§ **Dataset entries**
---------------
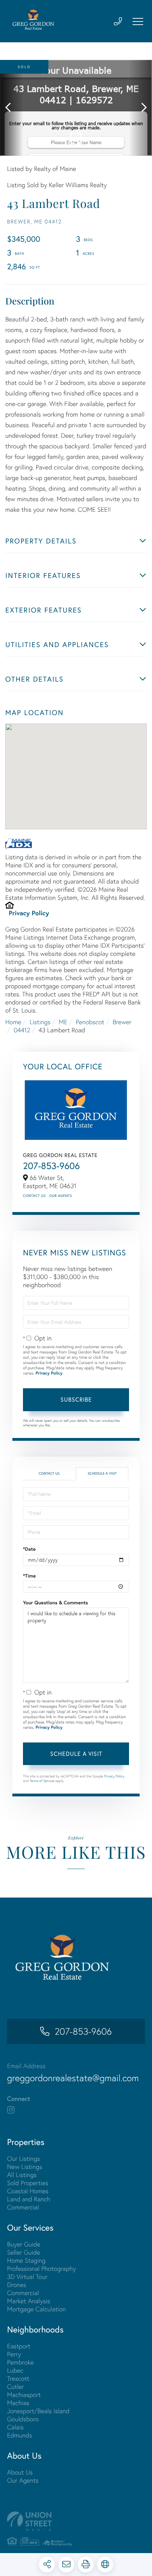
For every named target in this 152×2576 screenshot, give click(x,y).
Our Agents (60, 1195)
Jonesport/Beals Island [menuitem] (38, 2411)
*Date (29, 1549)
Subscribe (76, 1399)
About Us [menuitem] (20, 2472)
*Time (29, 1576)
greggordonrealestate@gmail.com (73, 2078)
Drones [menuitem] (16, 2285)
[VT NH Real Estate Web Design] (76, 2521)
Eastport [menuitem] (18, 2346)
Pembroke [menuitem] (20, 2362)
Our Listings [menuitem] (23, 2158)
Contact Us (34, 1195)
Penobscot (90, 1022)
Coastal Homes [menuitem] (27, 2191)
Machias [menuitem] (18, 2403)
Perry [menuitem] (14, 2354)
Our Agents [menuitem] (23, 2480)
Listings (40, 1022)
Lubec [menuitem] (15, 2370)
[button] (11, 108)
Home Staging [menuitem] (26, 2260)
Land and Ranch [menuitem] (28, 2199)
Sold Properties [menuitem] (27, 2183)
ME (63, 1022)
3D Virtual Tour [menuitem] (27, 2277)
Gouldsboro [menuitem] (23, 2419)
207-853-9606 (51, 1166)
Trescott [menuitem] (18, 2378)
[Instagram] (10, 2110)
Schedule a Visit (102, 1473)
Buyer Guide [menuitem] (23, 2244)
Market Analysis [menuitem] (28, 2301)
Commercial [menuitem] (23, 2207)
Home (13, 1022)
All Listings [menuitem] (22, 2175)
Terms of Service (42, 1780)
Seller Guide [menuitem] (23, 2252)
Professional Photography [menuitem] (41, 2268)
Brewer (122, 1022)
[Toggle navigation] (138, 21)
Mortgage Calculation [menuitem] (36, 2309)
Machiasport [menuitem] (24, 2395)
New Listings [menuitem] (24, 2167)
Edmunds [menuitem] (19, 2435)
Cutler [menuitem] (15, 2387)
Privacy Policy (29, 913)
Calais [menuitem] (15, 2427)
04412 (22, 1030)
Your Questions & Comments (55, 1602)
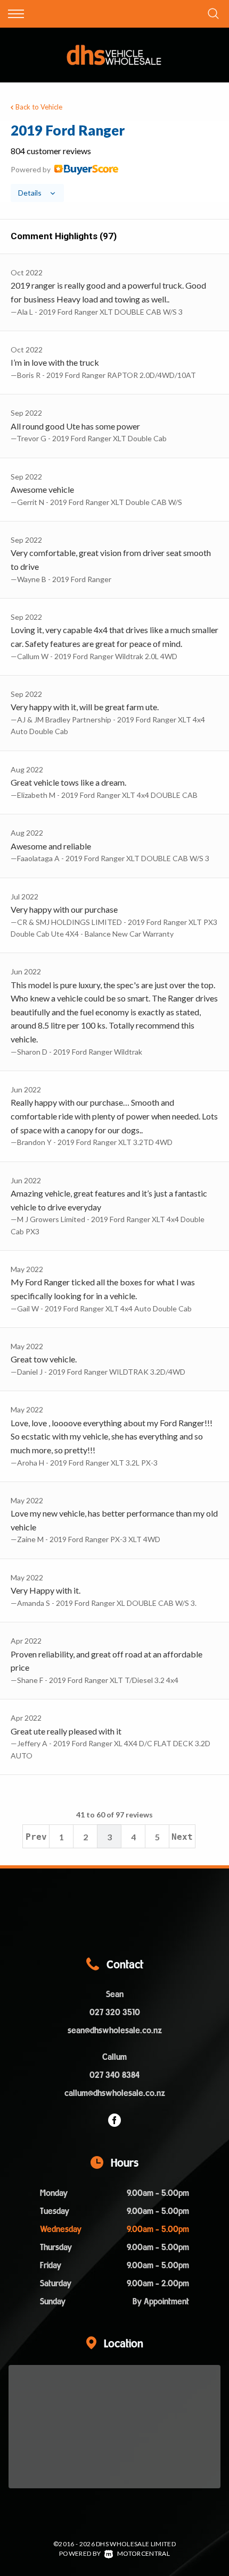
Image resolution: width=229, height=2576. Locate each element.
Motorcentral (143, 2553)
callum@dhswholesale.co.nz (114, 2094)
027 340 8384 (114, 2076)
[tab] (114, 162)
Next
---------------
§ **Your assignment**
Wherever the string "Listings" occurs in the entries, copy that whole line.

§ **Answer to this exercise**
Our Listings [menuitem] (23, 2158)
Listings (40, 1022)
All Listings [menuitem] (22, 2175)
New Listings [menuitem] (24, 2167)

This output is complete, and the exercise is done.